解决企业网络的系统安全管理所面对的挑战时刻存在着,是网络日常管理工作中的重点工作,各类病毒的反复发作是绝大多数网络问题的根源。由于病毒特征千变万化,我们目前很难做出及时有效的事先防范。PC 服务器的后门、网络的安全漏洞是永远补不完的,因此从网络平台上对病毒、后门等安全漏洞所产生的各种症候进行诊断和监视,将各类可疑网络行为分离出来,主动巡查的效果远比各种补墙术更令人安心,有效的预防和发现网络攻击与病毒的扩散,防患于未然。
1 多探针分布式部署
网络上可以在不同的地方部署多台数据协同分析探针服务器,各个探针服务器可以在本地分析采集数据,并可以将统计数据汇总到核心服务器上,由核心服务器进行汇总操作并将结果展现给用户。
因此用户可以实时查看到网络上的全网(所有探针服务器探测到的范围)的TOPN流量排序信息(而并不是一般的数据流分析系统只能分析某个网段内的流量TOPN排序),并可以根据自己的要求查看详细信息。
2 实时信息
网络上应用类别流量实时显示,可以显示当前网络上各种应用的流量,如:FTP、WWW、SMTP、POP3、数据库、内部应用….
可实现实时流量监控分析功能,可以直观地以图形方式和数据表格方式显示网络流量信息,并可以方便地设定数据过滤条件,从不同的角度对数据流量进行分析
滤取IP包内高层协议指定的数据(Tcp/Udp/RSVP/OSPF/EIGRP等等)
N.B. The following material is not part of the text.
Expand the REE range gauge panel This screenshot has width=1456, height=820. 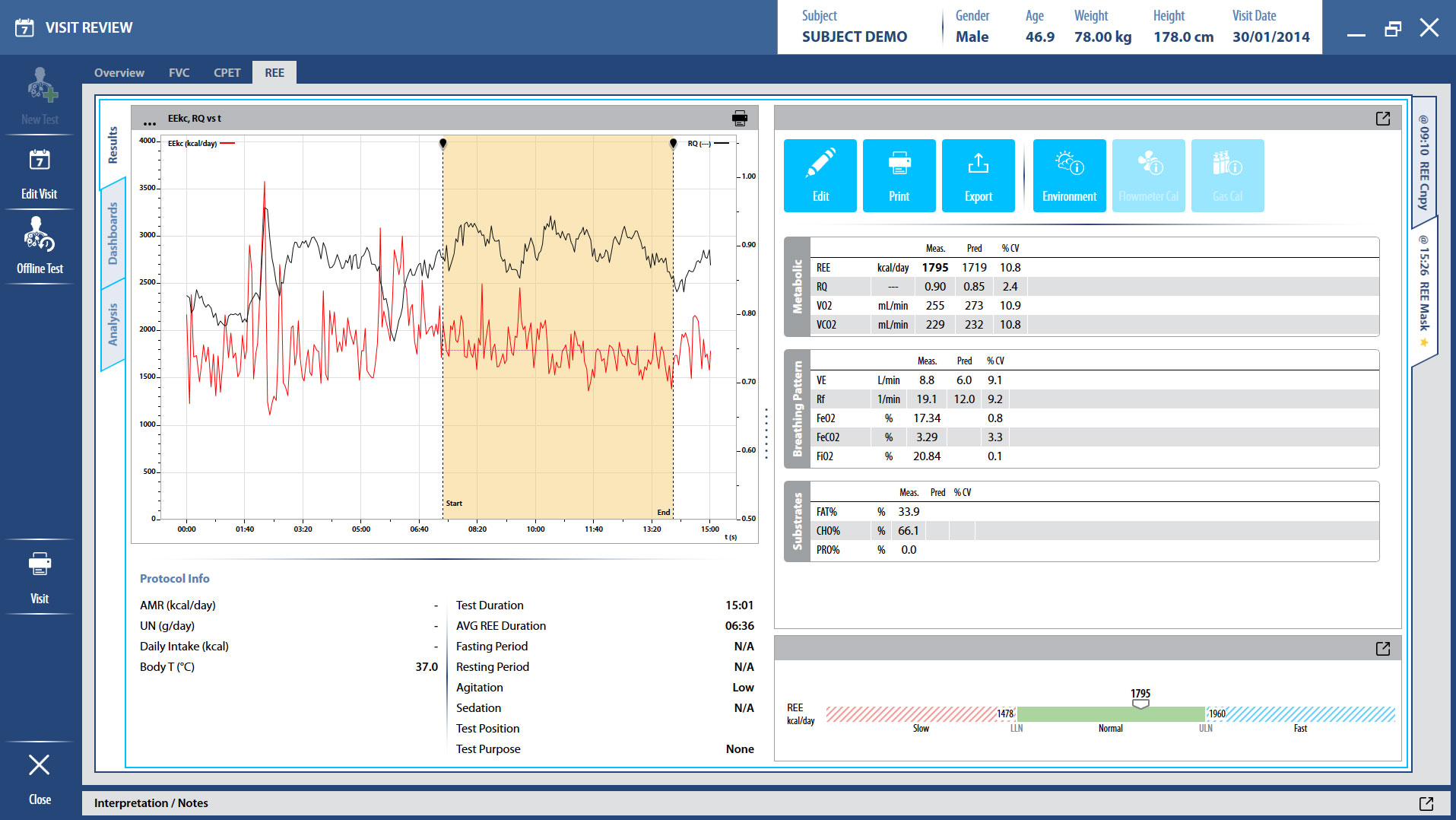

滤取指定高层协议端口的数据(Telnet/Http/Echo/Smtp/Ftp等等)
滤取指定数据包大小的数据
可以直接关注某部门对Internet的访问情况:细化到每个人;
可以关注各部门对特定应用的使用情况:细化到每个部门;
可以关心网络上特殊特征的数据流动情况:观察某一服务的用户分布及流量状况;(也可能是某病毒的特征,用来查源)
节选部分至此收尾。